Rules are matched using minimatch glob patterns. You can have a broad “allow git everywhere” rule and a narrow “deny git push --force everywhere” rule, and the deny will win because deny beats allow at equal priority.

You can inspect and edit your trust rules directly in the file, or manage them through the Settings > Trust tab.

Skill tool permissions

Tools provided by third-party skills (ones you've installed, not the ones bundled with Vellum) are always prompted by default, regardless of risk level. This prevents a malicious or buggy skill from executing actions without your knowledge.

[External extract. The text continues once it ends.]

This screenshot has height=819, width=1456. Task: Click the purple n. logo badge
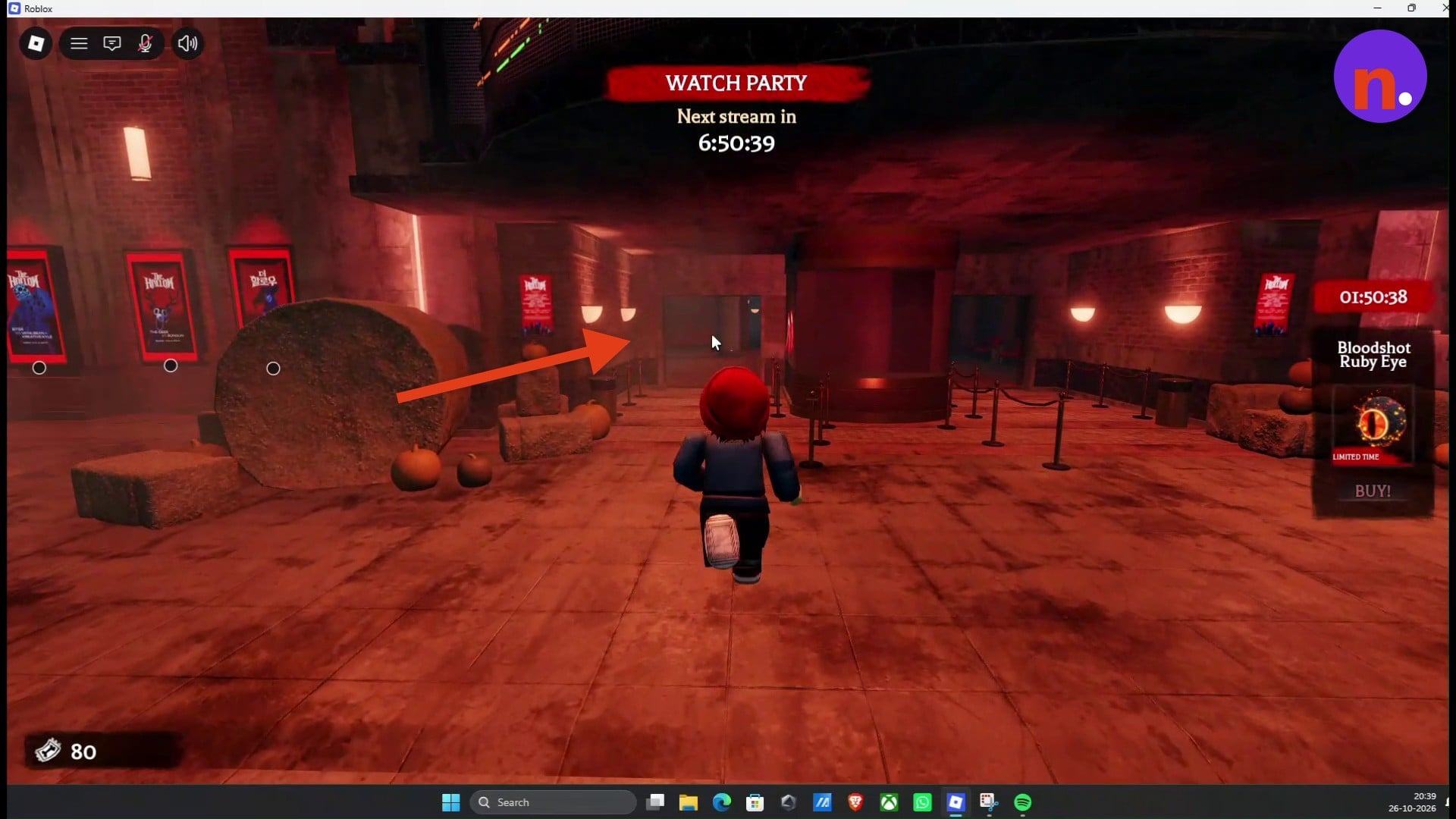[1380, 76]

Bundled skill tools (Browser, Gmail, Calendar, etc.) follow the normal risk-based rules.

Computer use permissions

Computer use actions — clicking, typing, scrolling, opening apps — have ask rules at the highest priority level. Each action is prompted individually. This means your assistant can't silently control your screen; you approve each step.

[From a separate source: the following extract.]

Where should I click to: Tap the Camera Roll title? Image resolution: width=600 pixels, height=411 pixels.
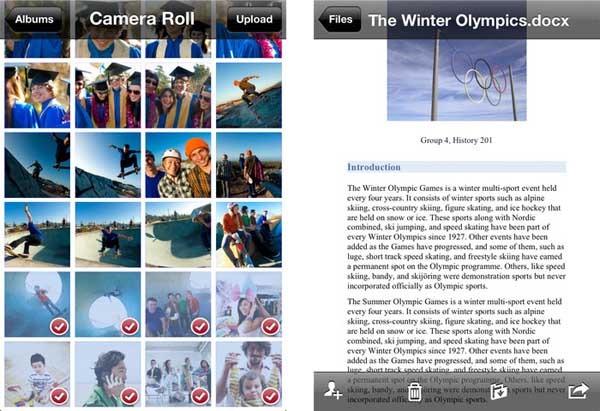coord(142,19)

You can create “Always Allow” rules for specific computer use patterns if you want the assistant to work more autonomously during screen control sessions.

macOS system permissions

On top of the assistant's own permission system, macOS has its own layer:

PermissionWhat it unlocksWhere to grant it
AccessibilityControlling mouse and keyboardSystem Settings > Privacy & Security > Accessibility
Screen RecordingSeeing your screen contentSystem Settings > Privacy & Security > Screen Recording
MicrophoneVoice inputSystem Settings > Privacy & Security > Microphone

These are the “can it access this at all” layer. The assistant's Allow/Don't Allow prompts are the “should it access this right now” layer. Both must pass for an action to execute.

Cross-channel approvals

When someone messages your assistant through Telegram or Slack and the assistant needs to do something that requires permission, it routes the approval request to you (the guardian) through your active channel.

Approval grants are:

  • One-time use — a grant is consumed when the action executes and can't be reused
  • Time-limited — grants expire after 5 minutes if not used
  • Scoped — bound to the specific tool and input that was requested

Guardian approvals are always downgraded to one-time grants, even if you select “Always Allow.” This prevents a single cross-channel approval from creating a persistent rule — you'd need to create that rule directly from the desktop app.

What happens when you say no

When you deny an action:

  1. The action is blocked immediately
  2. Your assistant acknowledges the denial
  3. It does not retry automatically
  4. It asks if there's an alternative approach
  5. It only retries with your explicit consent

If you choose “Always Deny,” future attempts to use that tool with a matching pattern are blocked silently — the assistant won't even ask.